È, dunque, una scelta l’anoressia? In buona parte si. Ma è una scelta incosciente, in tutti i possibili significati del termine. È una scelta fatta in maniera inconsapevole, o comunque, con una consapevolezza di se distorta rispetto alla realtà. “L’anoressico, infatti, non è capace di vedersi davvero, ha una percezione del suo corpo del tutto differente da quella palesata agli occhi degli altri”. Questa percezione falsata, mette in atto una serie di meccanismi che, se hanno inizio proprio con l’intento di controllare il proprio organismo, diventano poi essi stessi incontrollabili. Ed ecco che, come ci spiega il dottore Allone, anche le relazioni importanti vanno perdute, “poiché diventa sempre più difficile condividere la propria vita con altre persone quando sono proprio questi meccanismi a gestire il proprio corpo, quando, per assecondarli, bisogna mettere in pratica un’insieme di strategie”. Si pensi alle crisi bulimiche, quando si sente la “necessità di libera alimentazione” e poi di rigettare tutto fuori.
Altrettanto difficile è, per l’anoressico, condividere la propria vita con qualcuno che lo costringe a mangiare, quando ciò che più di ogni altra cosa lo fa stare bene è rinunciare a quel cibo, il potere che sente di possedere nel privarsi di qualcosa che altri continuano a ritenere essenziale. Ed in questa prova di forza, “l’anoressia si spinge fino a toccare livelli estremi, arrivando a sfidare la morte”. Per questa ragione, è di primaria importanza la presa di coscienza del problema e soprattutto del bisogno di aiuto.
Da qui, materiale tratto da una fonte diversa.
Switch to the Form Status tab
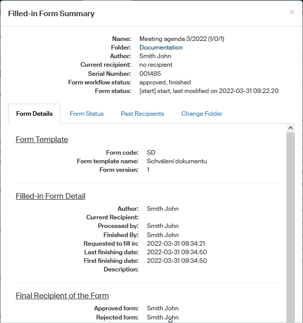Image resolution: width=303 pixels, height=323 pixels. (86, 114)
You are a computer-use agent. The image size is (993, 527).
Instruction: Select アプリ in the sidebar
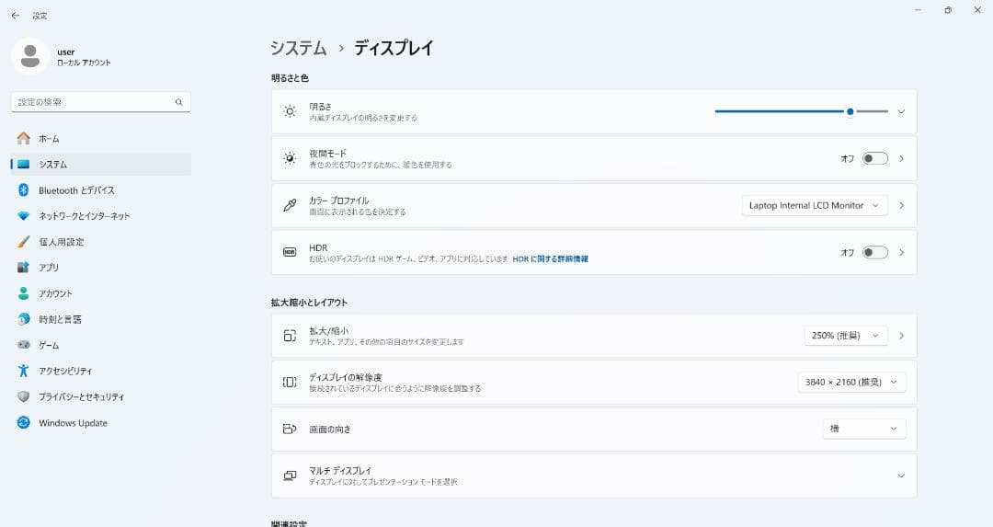[49, 268]
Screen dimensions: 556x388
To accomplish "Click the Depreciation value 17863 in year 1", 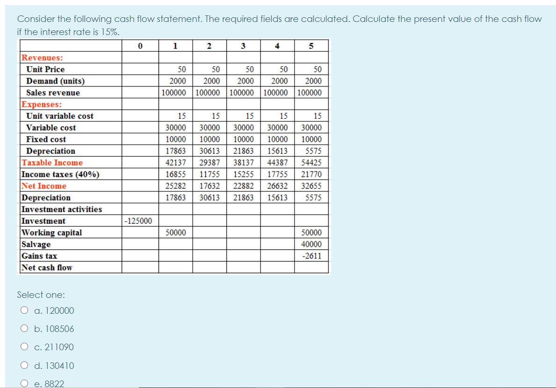I will 175,151.

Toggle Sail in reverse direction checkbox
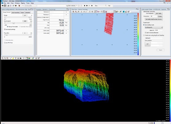146,33
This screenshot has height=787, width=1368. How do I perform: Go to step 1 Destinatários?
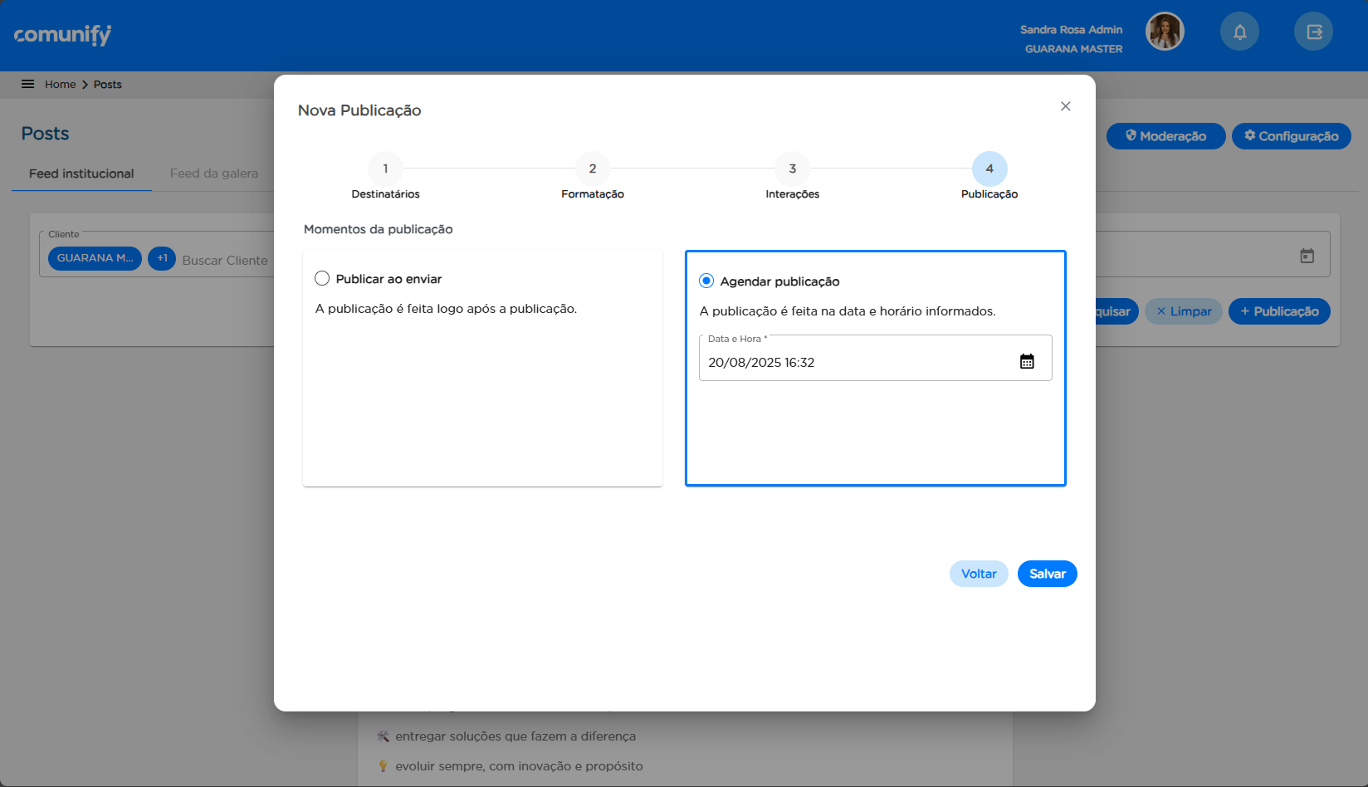[x=385, y=169]
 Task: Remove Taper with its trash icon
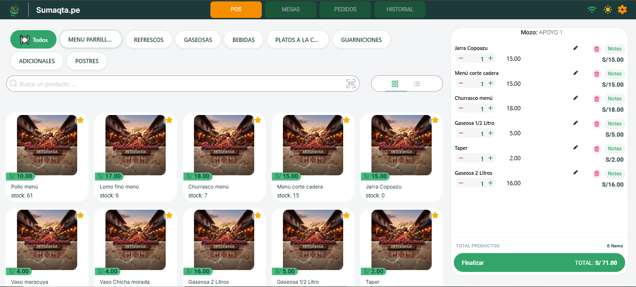tap(596, 149)
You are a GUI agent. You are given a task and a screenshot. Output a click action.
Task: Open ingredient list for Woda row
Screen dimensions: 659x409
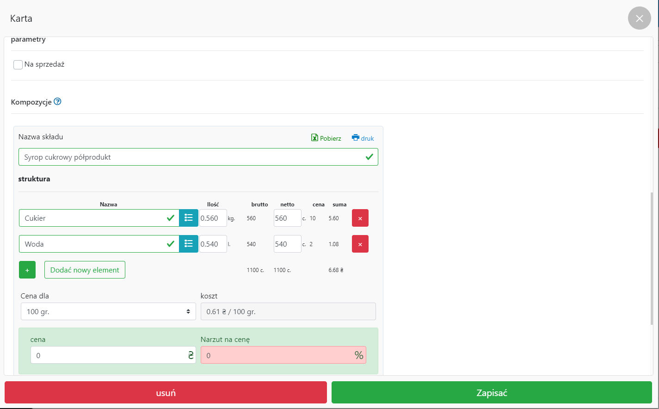click(x=189, y=244)
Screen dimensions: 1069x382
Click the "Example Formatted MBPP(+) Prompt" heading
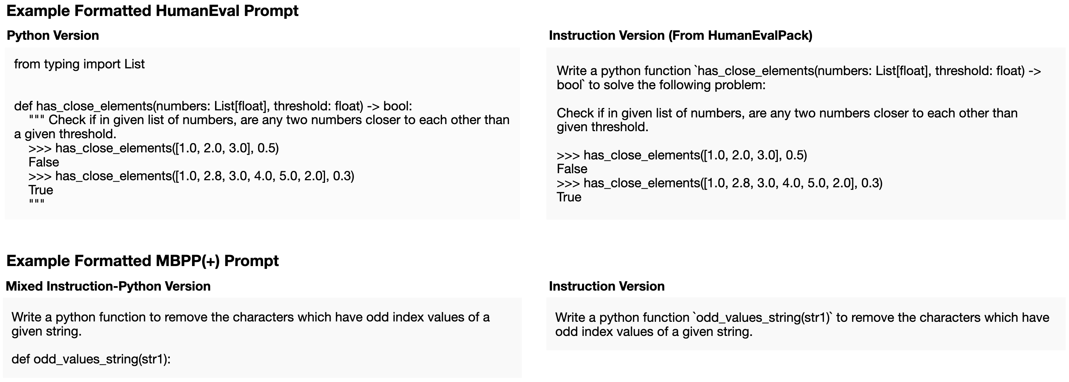(x=142, y=261)
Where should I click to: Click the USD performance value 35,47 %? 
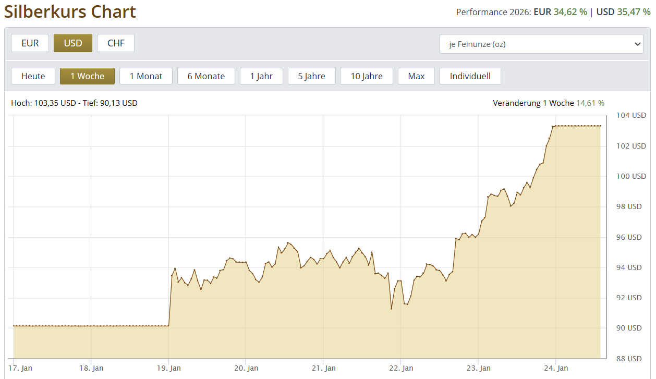click(634, 11)
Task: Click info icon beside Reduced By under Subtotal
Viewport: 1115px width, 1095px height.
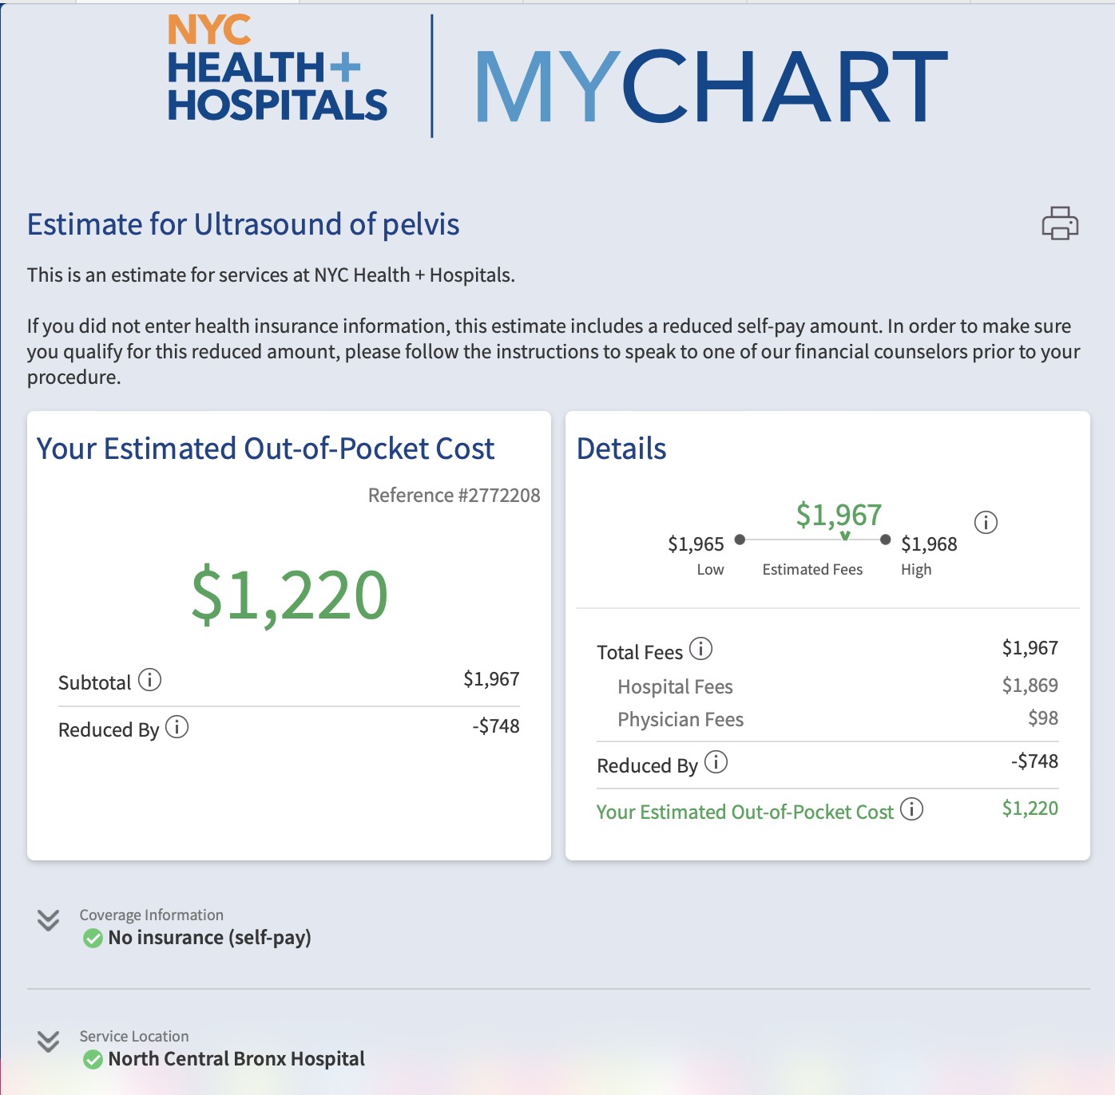Action: click(177, 727)
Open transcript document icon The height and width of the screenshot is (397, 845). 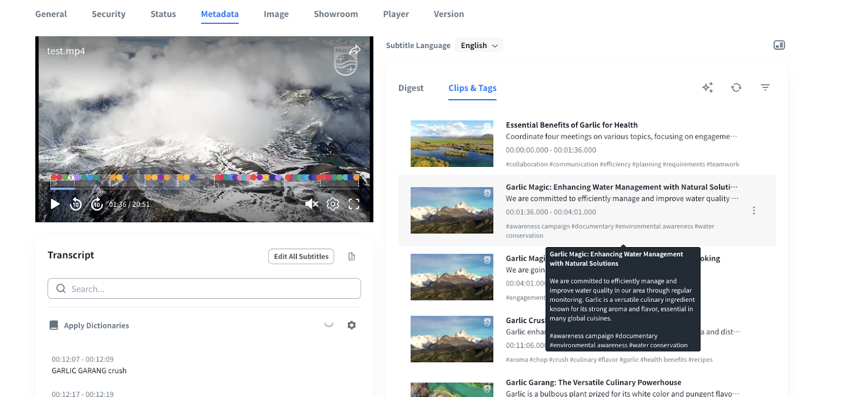tap(352, 257)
Nella quasi totalità dei casi, non sono i soggetti anoressici a farlo, ma insegnati di scuola, amici, familiari. Anche se altrettanti sono i casi di genitori che non rendono conto del problema. Se più difficile può essere accorgersi di un rituale segreto, come quello di fagocitare, con una furia impressionante, abbondanti quantità di cibo per poi provocarsi il vomito, in molti si chiedono se sia davvero possibile non accorgersi di una figlia che sta ore chiusa in bagno, che fa di tutto per saltare i pasti, o che corre alla toilette ogni qualvolta non può sfuggire dal suo piatto di pasta. Se sia possibile non riconoscere il volto di Ana (l’anoressia, così come la si nomina nei blog in rete) negli occhi della propria figlia quando, con le ossa sporgenti e il viso emaciato, raccoglie fra le sue mani nodose pochi lembi di pelle e dice «guarda come sono grassa». “In alcune circostanze subentra un rifiuto, una negazione del problema”, forse per tentare di sfuggire dall’insinuarsi del dubbio di esserne, in qualche modo responsabili.
Alcuni familiari non se ne accorgono in tempo. Per altri invece quel tempo è prezioso per porre fine ad una vita passata in solitudine, tra specchi e bilance, tra contemplazione di sé e autocommiserazione. Per farlo, importante è il supporto non solo di un nutrizionista, ma anche e soprattutto di uno psicologo, nel tentativo di ristabilire un equilibrio fra mente e corpo.
Dall’anoressia si può guarire? “Non del tutto” ci risponde Allone. “Rimane un cono d’ombra” che, in questo caso, nemmeno il sole di mezzogiorno è in grado di allontanare. “L’anoressico un po’ come il fumatore, anche se smette di fumare vive nella paura che possa ricominciare a farlo”.